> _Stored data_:
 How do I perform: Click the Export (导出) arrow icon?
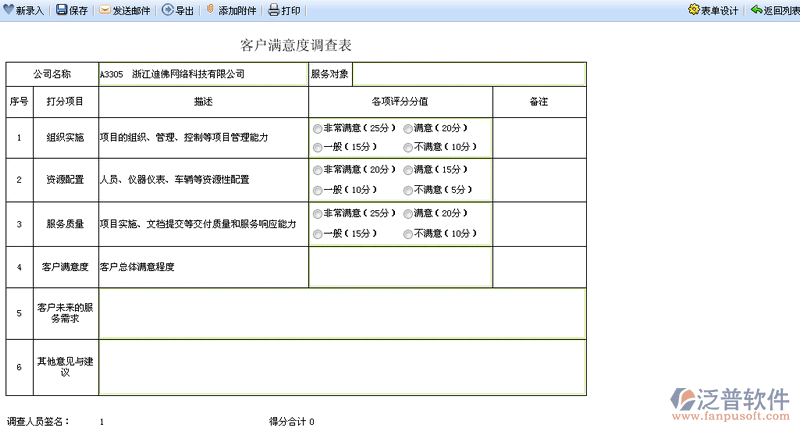pyautogui.click(x=167, y=10)
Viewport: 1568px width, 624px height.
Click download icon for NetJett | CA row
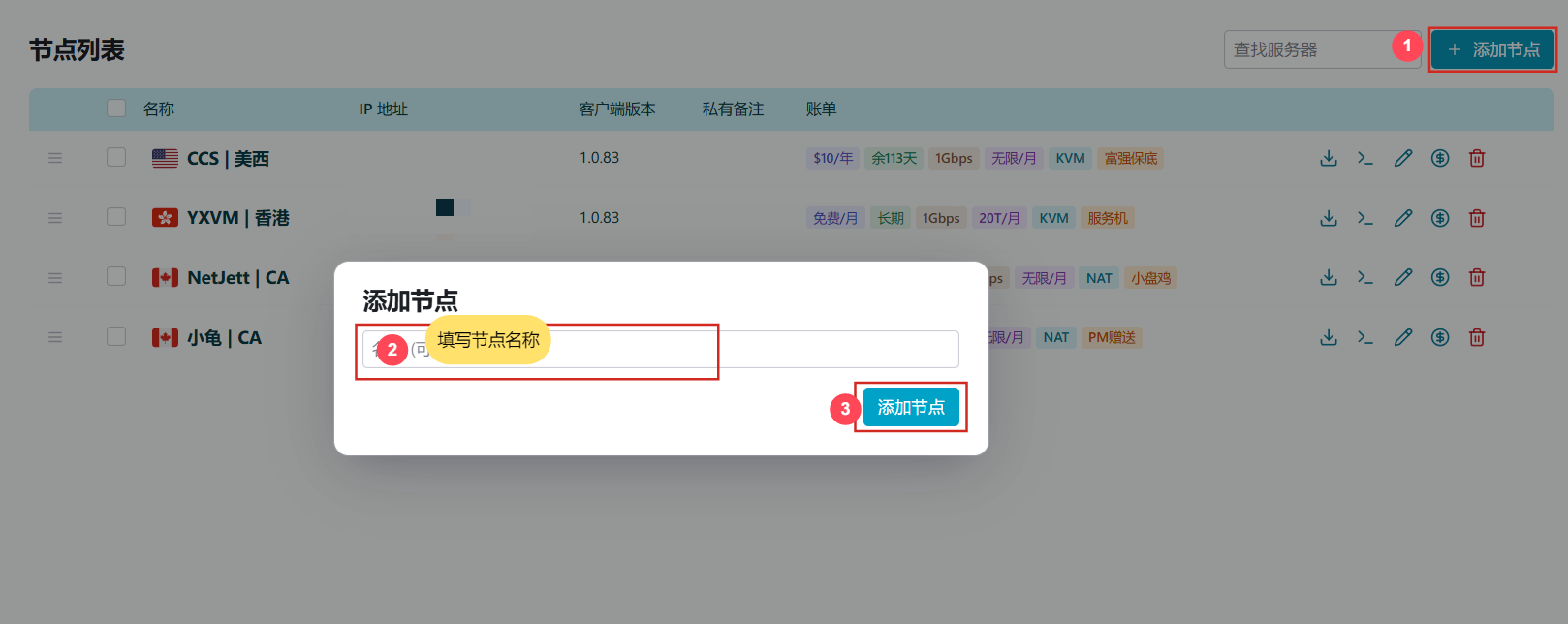tap(1329, 278)
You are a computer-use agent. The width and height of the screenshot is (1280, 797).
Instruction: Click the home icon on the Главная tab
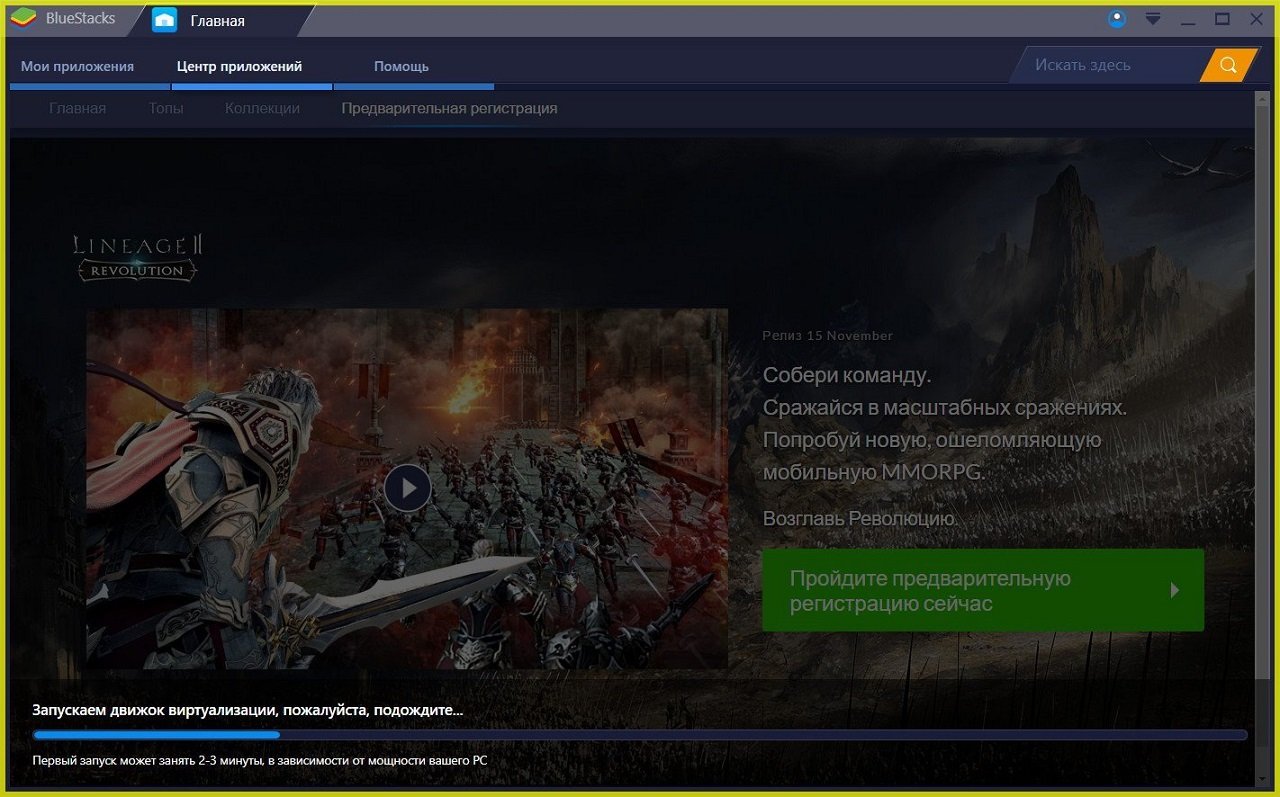[164, 20]
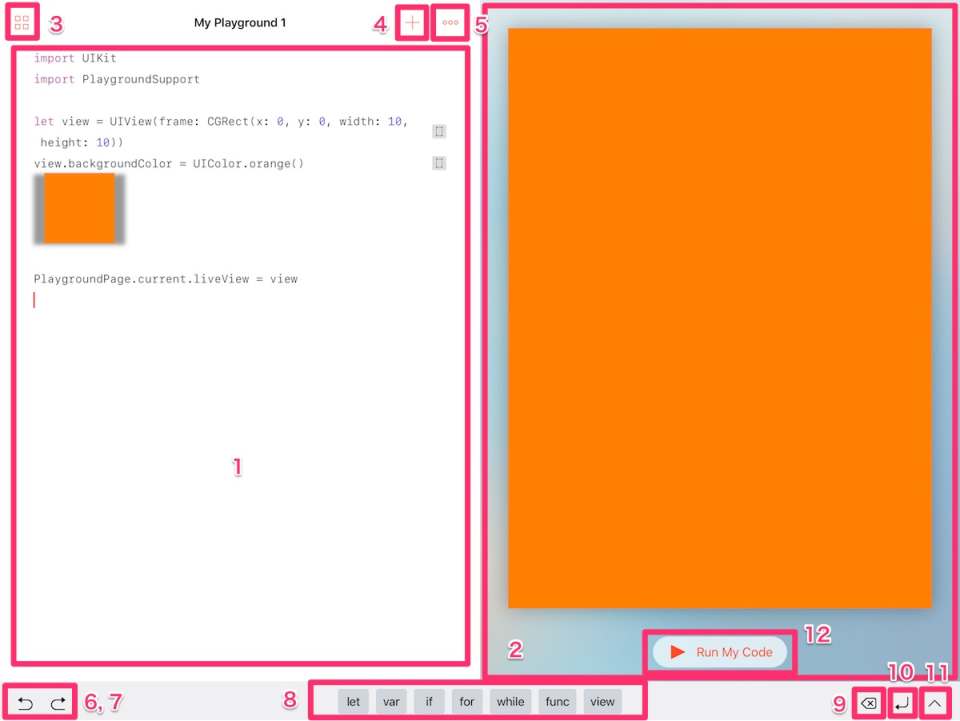Insert the func keyword shortcut
960x721 pixels.
point(557,701)
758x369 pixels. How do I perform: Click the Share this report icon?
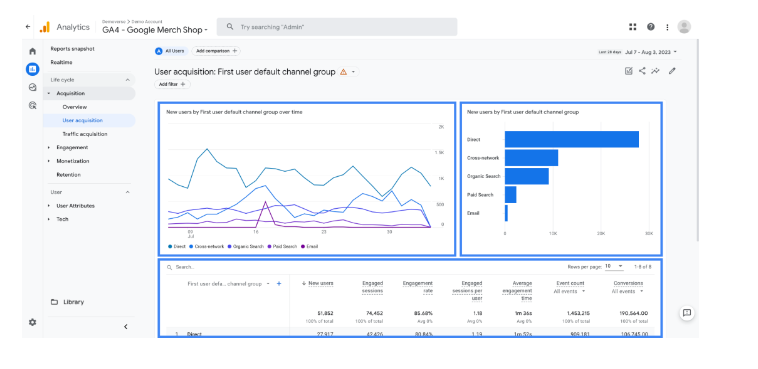tap(642, 71)
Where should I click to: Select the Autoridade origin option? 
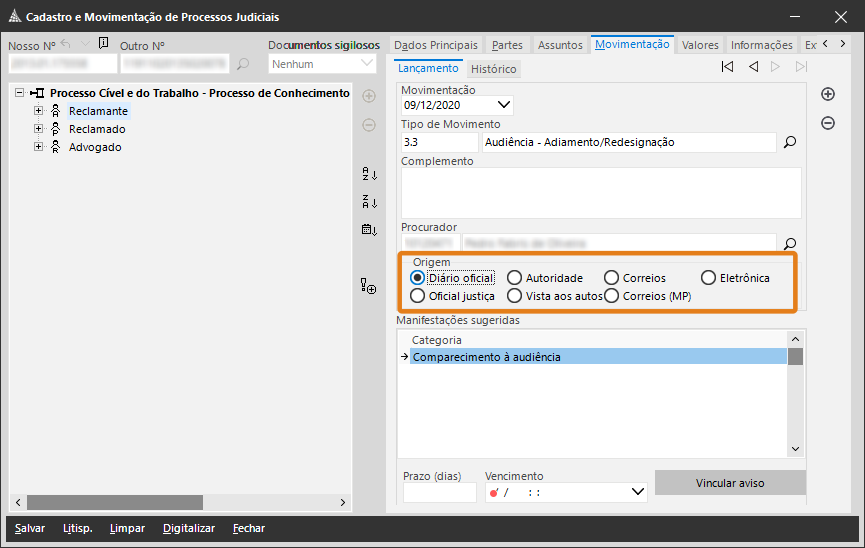click(514, 278)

> _TASK REQUIREMENTS_: Make an exact copy of the records above, with the pictures left out.

> _REPLY TO THE EXERCISE_:
 How do I perform: Click the Export (导出) arrow icon?
pyautogui.click(x=167, y=10)
Viewport: 1568px width, 624px height.
Click download icon for NetJett | CA row
tap(1329, 278)
You are a computer-use agent. The width and height of the screenshot is (1280, 797).
Instruction: Click the home icon on the Главная tab
[164, 20]
Insert the func keyword shortcut
960x721 pixels.
point(557,701)
758x369 pixels. How do I perform: Click the Share this report icon?
tap(642, 71)
Where should I click to: Select the Autoridade origin option? 
click(514, 278)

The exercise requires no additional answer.